Hoy, el llamado planeta rojo estará a tan sólo 56 millones de kilómetros de la Tierra, lo que no es mucho si se considera que la distancia que habitualmente los separa puede alcanzar hasta 100 millones de kilómetros.
Para disfrutar de este espectáculo celeste no hará falta más que tiempo libre y un poco de ayuda del tiempo. "Para encontrarlo en el cielo, a partir de las 20, hay que mirar hacia el Este.
La presencia de Marte es inconfundible: de color anaranjado, será el astro más brillante de la noche", señaló Conrado Kurtz, astrónomo aficionado, director de Sur Astronómico ( www.surastronomico.com ).
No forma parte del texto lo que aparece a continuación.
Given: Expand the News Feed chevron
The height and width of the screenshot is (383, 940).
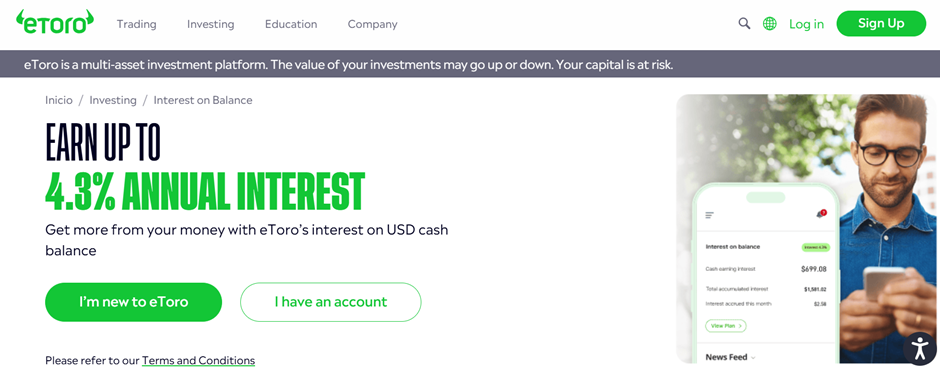Looking at the screenshot, I should tap(753, 358).
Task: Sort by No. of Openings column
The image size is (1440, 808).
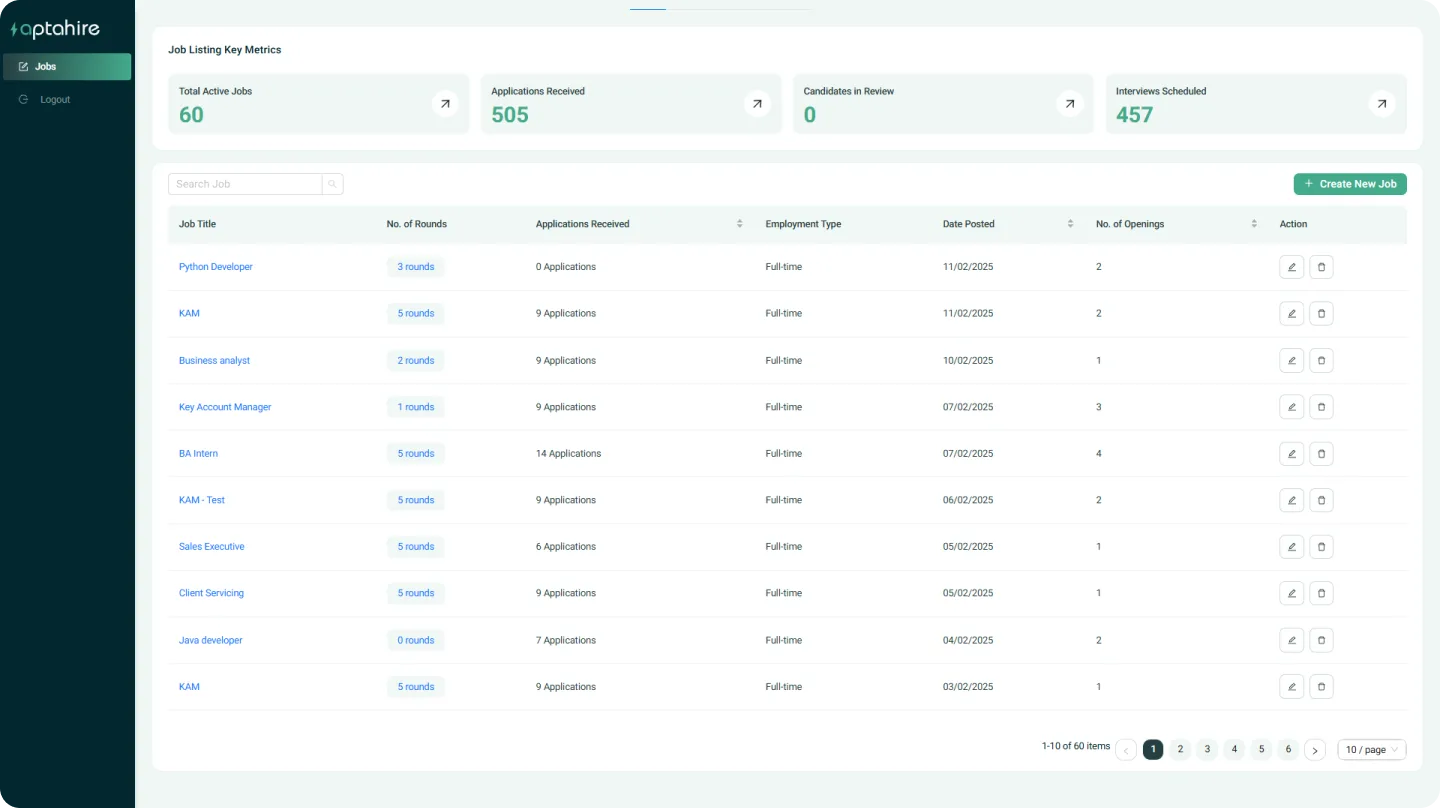Action: tap(1254, 224)
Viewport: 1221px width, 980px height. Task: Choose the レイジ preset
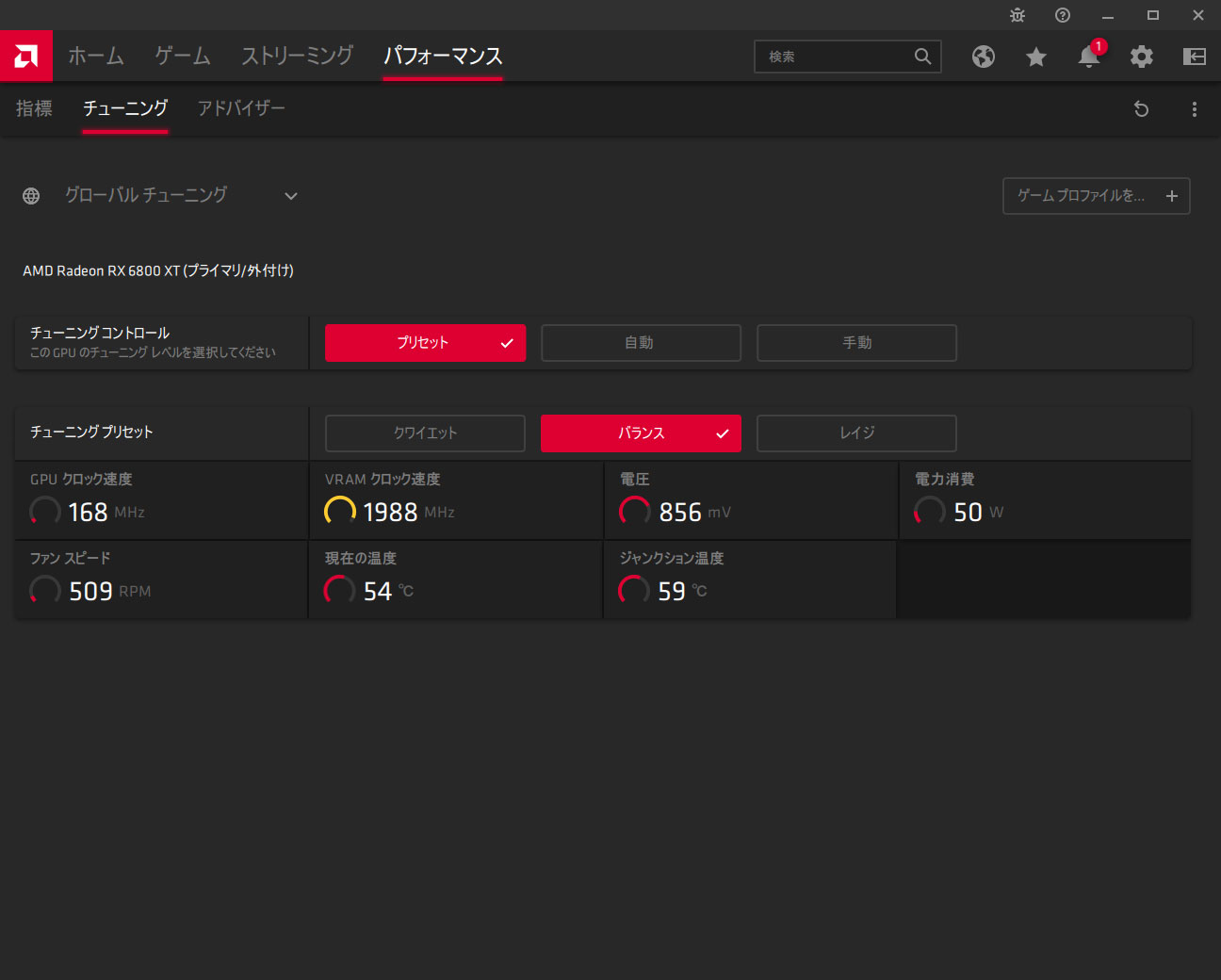[x=856, y=433]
Pero quienes quieran ver con más detalle el rostro de Marte dispondrán de una amplia oferta de actividades organizadas por observatorios y asociaciones de astrónomos amateurs.
El Planetario Galileo Galilei de la ciudad de Buenos Aires, por ejemplo, tendrá una actividad especial hoy: además de la posibilidad de observar el planeta rojo mediante el telescopio más grande y moderno de la ciudad, habrá charlas explicativas acompañadas por material audiovisual.
"Las observaciones por telescopio se repetirán también el próximo domingo y todos los domingos de septiembre, a partir de las 19, pero se suspenderán si el cielo está nublado", dijo el licenciado Mariano Ribas, coordinador del Area de Astronomía del Planetario.
Claro que, a diferencia de lo que ocurre cuando lo que se quiere ver es un eclipse, no habrá que desesperar si en las noches de esta semana Marte queda oculto detrás de las nubes. La distancia que nos separa del planeta rojo no variará mucho hasta octubre, por lo que no faltará oportunidad para mirar hacia el cielo en su búsqueda.